(Element and text location data)
>> Start

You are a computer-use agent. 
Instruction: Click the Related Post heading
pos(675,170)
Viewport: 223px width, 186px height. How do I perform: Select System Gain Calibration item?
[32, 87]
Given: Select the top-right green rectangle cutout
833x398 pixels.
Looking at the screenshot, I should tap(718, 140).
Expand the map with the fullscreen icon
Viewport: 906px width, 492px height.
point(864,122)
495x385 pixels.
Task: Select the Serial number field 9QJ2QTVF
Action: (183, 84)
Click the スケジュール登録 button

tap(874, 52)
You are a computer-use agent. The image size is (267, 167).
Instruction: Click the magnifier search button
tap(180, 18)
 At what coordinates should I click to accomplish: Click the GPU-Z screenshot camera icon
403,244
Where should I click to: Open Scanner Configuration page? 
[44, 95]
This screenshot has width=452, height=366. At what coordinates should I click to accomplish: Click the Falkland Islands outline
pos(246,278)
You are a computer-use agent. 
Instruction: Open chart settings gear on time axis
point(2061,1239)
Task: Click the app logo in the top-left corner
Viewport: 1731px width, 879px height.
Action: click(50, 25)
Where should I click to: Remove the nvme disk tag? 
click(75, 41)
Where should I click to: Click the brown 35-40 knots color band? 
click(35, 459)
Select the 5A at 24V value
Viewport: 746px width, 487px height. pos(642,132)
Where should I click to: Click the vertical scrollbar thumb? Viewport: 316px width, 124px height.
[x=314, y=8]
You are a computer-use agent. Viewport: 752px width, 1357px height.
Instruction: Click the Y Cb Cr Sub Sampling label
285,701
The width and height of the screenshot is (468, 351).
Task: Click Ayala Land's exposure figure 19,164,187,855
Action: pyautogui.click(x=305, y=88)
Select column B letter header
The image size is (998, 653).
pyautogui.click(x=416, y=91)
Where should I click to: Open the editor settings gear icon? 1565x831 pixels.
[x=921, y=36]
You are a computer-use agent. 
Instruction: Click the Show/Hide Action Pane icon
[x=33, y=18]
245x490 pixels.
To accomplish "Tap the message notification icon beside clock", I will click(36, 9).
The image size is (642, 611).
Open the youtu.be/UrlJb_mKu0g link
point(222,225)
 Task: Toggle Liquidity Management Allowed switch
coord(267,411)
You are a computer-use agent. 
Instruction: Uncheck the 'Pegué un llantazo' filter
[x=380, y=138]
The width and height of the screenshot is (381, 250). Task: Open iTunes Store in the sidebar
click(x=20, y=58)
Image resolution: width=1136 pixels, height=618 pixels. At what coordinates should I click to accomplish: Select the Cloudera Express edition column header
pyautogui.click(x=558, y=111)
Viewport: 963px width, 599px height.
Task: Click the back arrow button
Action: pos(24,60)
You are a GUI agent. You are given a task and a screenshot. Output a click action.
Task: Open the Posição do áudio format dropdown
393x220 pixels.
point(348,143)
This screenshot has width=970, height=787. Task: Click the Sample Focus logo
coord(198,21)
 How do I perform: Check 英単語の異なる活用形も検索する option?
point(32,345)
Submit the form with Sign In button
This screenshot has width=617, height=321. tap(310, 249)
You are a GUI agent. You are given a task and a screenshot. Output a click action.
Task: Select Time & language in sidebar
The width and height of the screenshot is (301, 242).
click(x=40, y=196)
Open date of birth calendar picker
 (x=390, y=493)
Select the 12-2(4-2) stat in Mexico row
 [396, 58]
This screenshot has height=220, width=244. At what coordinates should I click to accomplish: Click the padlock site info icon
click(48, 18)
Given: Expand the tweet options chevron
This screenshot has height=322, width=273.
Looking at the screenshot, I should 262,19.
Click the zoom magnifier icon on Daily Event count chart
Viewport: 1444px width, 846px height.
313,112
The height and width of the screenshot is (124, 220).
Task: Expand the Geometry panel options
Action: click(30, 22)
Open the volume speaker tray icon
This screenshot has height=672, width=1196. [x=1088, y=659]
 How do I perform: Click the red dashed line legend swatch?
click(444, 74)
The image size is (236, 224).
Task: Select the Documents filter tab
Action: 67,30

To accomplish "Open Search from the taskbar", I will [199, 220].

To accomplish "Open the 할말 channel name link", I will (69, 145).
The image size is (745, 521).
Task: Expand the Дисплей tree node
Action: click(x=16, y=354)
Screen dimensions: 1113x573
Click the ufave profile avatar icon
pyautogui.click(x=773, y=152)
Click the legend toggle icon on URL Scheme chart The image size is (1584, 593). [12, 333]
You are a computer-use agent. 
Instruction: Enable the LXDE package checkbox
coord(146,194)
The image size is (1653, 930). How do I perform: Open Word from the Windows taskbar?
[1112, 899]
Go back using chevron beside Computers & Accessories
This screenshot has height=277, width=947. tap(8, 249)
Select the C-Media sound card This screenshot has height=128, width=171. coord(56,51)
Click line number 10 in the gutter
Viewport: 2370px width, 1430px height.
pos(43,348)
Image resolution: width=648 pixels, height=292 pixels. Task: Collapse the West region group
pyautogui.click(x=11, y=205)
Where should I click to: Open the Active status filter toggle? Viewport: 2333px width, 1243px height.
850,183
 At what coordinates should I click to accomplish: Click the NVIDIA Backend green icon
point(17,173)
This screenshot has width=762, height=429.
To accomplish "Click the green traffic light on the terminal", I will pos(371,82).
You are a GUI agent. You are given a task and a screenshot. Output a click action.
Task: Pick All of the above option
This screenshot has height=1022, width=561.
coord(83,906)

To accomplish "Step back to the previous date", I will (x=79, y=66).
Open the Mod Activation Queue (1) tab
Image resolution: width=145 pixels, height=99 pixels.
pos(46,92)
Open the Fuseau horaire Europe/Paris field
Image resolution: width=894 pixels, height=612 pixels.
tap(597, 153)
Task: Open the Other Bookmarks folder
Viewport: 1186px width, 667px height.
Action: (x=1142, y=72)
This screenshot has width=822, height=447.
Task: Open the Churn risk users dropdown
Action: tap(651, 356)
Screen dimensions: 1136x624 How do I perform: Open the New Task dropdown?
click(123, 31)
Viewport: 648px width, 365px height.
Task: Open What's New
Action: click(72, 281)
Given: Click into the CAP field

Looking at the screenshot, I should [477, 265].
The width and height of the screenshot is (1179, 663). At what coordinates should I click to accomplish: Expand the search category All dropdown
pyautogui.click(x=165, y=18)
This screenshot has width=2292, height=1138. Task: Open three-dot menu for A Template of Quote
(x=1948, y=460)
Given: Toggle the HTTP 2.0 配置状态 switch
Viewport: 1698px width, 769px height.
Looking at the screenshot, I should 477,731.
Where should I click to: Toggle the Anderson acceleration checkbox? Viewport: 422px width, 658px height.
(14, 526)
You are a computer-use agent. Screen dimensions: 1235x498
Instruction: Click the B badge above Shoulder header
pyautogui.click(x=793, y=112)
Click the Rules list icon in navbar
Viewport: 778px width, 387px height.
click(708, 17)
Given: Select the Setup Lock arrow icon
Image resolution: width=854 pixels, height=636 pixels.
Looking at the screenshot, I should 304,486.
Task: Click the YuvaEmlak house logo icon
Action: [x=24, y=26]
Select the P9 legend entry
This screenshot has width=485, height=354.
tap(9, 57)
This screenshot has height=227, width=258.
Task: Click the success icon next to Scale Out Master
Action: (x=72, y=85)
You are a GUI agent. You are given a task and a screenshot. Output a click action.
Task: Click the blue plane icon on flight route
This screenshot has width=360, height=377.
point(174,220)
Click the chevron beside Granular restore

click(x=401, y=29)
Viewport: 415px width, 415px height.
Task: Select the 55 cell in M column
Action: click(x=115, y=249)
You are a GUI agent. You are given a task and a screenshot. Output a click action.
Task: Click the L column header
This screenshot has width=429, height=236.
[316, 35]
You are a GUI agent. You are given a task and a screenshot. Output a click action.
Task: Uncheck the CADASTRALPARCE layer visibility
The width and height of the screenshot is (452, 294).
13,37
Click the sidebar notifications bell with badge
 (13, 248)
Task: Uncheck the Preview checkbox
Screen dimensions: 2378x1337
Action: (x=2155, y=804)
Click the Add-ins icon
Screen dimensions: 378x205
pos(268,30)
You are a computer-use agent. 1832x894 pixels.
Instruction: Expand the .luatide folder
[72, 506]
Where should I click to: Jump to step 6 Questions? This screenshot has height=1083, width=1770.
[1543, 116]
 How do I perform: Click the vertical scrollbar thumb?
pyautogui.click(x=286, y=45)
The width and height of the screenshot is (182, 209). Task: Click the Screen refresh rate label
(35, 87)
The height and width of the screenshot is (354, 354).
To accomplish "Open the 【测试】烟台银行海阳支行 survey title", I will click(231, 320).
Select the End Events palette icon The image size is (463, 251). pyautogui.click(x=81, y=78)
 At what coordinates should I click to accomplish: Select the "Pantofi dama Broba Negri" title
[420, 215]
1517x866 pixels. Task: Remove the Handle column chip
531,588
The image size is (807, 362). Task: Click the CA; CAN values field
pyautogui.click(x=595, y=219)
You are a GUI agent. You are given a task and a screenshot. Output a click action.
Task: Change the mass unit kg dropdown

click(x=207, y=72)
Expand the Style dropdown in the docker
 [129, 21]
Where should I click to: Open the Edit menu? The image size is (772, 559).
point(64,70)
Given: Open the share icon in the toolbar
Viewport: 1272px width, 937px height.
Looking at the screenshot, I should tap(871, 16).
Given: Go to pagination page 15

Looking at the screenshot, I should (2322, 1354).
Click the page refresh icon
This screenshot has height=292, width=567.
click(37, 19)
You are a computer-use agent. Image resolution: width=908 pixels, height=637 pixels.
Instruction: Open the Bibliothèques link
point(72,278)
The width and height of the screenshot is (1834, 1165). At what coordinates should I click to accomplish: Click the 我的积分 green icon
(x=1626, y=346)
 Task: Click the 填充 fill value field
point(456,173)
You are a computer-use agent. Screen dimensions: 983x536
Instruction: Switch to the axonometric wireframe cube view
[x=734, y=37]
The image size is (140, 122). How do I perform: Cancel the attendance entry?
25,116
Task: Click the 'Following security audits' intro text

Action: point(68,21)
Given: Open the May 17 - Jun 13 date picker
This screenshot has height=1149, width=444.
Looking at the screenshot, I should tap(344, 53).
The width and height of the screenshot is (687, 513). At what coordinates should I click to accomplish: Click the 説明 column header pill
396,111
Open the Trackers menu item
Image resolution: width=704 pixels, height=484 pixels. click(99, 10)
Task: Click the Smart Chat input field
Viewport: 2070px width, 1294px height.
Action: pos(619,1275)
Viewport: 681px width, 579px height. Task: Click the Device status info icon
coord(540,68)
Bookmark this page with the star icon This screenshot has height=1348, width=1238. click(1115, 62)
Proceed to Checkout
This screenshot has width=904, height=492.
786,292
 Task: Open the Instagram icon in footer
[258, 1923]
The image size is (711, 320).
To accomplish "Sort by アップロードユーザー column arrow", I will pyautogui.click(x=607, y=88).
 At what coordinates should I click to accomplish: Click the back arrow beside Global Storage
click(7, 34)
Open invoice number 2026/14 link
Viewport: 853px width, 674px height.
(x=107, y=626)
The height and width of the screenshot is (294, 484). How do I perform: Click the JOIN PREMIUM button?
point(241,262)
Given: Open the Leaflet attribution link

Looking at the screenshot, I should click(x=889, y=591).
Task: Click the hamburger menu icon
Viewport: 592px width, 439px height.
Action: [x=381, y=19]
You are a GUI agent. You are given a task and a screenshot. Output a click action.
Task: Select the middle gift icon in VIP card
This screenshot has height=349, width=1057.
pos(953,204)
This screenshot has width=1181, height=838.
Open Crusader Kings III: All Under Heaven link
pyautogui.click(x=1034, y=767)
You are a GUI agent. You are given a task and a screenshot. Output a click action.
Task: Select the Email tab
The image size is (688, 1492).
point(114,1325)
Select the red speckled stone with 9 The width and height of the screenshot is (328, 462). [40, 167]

>> End

§ Short problem:
Switch "Global Storage" to "Local Storage" in the material between the line holding "The image size is (711, 320)." and the line holding "point(241,262)", inclusive, leaving everything else unchanged. Return only those lines.

§ Answer for this exercise:
The image size is (711, 320).
To accomplish "Sort by アップロードユーザー column arrow", I will pyautogui.click(x=607, y=88).
 At what coordinates should I click to accomplish: Click the back arrow beside Local Storage
click(7, 34)
Open invoice number 2026/14 link
Viewport: 853px width, 674px height.
(x=107, y=626)
The height and width of the screenshot is (294, 484). How do I perform: Click the JOIN PREMIUM button?
point(241,262)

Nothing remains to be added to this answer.